Monday, October 19, 2009

Wet and wild Wellfleet





The people who plan the popular and tasty Wellfleet OysterFest every October roll the weather dice, wish for luck and live with what the gods give them. The past three years it's been brilliant sun and a bit of cold. This past weekend the dice came up cold and breezy on Saturday and really freaking miserable Sunday. Winds up to 50 miles per hour, leafy trees bending over, and rain, rain, rain.
Late in the day Saturday, craft show organizer Deirdre Oringer was going from booth to booth, saying something like, "If I were you, I'd pack up tonight and relax on Sunday. The weather forecast does not look good." And indeed it did not.
Saturday was not a bad day for selling, with pretty good crowds of bundled visitors, and a number of buyer/friends that I only see at this show. Bowls, plates and teabowls were popular among my buyers. None of the new teapots sold, but these side-handle teapots are strange to most U.S. buyers and I spend a lot of time explaing that "no, it's not a bong." But I made my expenses and bit more. (And friends Milene Chioatto and Paul Lefebvre showed up with a bottle of Aberlour single malt ... which is a nice thing to have toward the end of a cold day.) A good Sunday would have made for a good show, which is usually the case with Wellfleet. Not this year, though.
At the end of the day, I packed all the pots back in their boxes, folded up the tables and took down the tent. Falmouth potter Tessa Morgan, who was two tents up from me, helped me pack the tent in its bag and I helped her pack hers.
I had a free room that night in Wellfleet, so I stayed at the Inn at Duck Creek and had dinner and a few Bloody Marys with Falmouth friends Chris Bromfield and Denise Marcoux. (Note to Paul Jessop: Chris and Denise will be in Somerset next month.) We toddled from the bar back to the inn with no major damage, Denise insisting on me walking on the sidewalk because, she said, "Dee would kill me if you got hit by a car." I didn't.
The next morning all the storm predictions came true, as you can see by the image of the car throwing up torrents of water on Route 6A, somwhere near Dennis on my ride home. What New Englanders call a "nor'easter" blew in in full force. The next thing I will do today is unload from the truck all the soaked wooden boxes and paper-wrapped pots.
Better luck next year.
Photos: Splashing along the soaked road home; teapot and teabowls; the crowd of buyers; one mittened woman handling a bowl in my booth.

11 comments:

traceybroome@mindspring.com said...

That sounds like a really good time in spite of the weather, actually perfect oyster weather though. Sorry about the teapot bongs, really do like that style, wish people would just get with the plan and understand these things along with yunomi! I think the bloody Marys sound like the most fun of all!

Hollis Engley said...

You have that right, Tracey. For some reason, Bloody Marys have become the drink of choice at the OysterFest. Works for me.
Next time I throw, I'll do a few more "conventional" teapots for those people who don't go for cross-cultural.

mengley said...

At least you made expenses -- that's rough weather for festival wanderers. It's been torrential out here, but still not cold enough for snow.

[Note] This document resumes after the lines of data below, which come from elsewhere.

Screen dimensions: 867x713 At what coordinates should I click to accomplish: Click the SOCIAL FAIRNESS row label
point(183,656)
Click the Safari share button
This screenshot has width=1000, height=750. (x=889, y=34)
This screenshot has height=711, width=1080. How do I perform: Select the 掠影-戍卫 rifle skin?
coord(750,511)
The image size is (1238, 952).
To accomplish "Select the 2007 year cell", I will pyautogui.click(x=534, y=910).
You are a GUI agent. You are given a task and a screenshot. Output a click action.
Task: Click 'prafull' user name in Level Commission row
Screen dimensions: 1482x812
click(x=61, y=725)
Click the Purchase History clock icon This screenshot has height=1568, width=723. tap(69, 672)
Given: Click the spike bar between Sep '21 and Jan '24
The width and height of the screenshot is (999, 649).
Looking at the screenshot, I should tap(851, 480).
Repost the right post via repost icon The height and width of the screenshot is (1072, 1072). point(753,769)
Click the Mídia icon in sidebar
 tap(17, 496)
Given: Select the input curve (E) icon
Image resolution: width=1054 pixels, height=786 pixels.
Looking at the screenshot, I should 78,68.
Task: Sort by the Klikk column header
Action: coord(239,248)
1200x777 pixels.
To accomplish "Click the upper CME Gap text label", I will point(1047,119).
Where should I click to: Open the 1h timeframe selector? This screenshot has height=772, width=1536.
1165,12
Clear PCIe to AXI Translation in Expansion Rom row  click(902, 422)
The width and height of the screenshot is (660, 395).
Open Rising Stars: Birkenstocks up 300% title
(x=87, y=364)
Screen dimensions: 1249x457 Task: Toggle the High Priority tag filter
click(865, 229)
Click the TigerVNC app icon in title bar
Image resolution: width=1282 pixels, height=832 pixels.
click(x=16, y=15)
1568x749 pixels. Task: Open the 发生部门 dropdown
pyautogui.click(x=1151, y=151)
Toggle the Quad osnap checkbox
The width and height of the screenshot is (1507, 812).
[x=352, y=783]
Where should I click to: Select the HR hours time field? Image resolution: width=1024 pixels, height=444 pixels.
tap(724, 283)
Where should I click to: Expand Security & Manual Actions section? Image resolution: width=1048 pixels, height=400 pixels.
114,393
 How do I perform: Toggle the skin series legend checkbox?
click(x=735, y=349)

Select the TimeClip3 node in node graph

traceybroome@mindspring.com said...

Hollis, check out Po Wen's blog (link on my post today) for some similar teapots. He makes some really nice ones too.

ang said...

hey hollis you should just say yes they're bongs and sell them at ridiculous prices and see if they can make it work....HA.. love the display on the wood blocks..just super..

Dan Finnegan said...

What hardy souls those visitors were! I'm sure the dire weather slowed down our show, too, but , as you say, I was comfortably indoors.

Hollis Engley said...

I looked at Po Wen's blog today when you mentioned it on yours, Tracey. Lovely stuff. And Ang, I thought of that, but the fact that the handle doesn't allow smoke to pass through ... or however it would work ... sort of argues against it being an actual bong. They usually figure that out. The question is, why do so many people know what a bong is? We got snow west of us, Marco, but nothing but rain here. And Daniel, I'm guessing you didn't need single malt to keep you warm.

Dirt-Kicker Pottery said...

Sorry the weather was so poopy. Bummer that people thought the Kyusu's were bongs :( Dummies.
You inspired me with your kyusu's. I made a couple of them in porcelain. Pictured on my blog.

cookingwithgas said...

Hi- we had one of our best shows in a pouring summer rain.
Sigh- a faded memory in the times of tight money.
What an adventure- high winds and pots don't mix.
It's been awhile since I stopped in to see your work- love the tea bowls and I am drawn to your beautiful black glaze like a fly to honey!

paul jessop said...

Hi Hollis,
That looked like a well attended show despite the weather, it's a bummer that the second day didn't happen. I'll keep an eye out for chris and his lady, we will be in the Dinnington docks some times but if he's passing Barrington, on a sunday evening then his old thatcher mate Richard Tratt is usually in from about 6.30 ish.

Hollis Engley said...

Thanks, Paul. I'll pass the word on to Chris and Denise.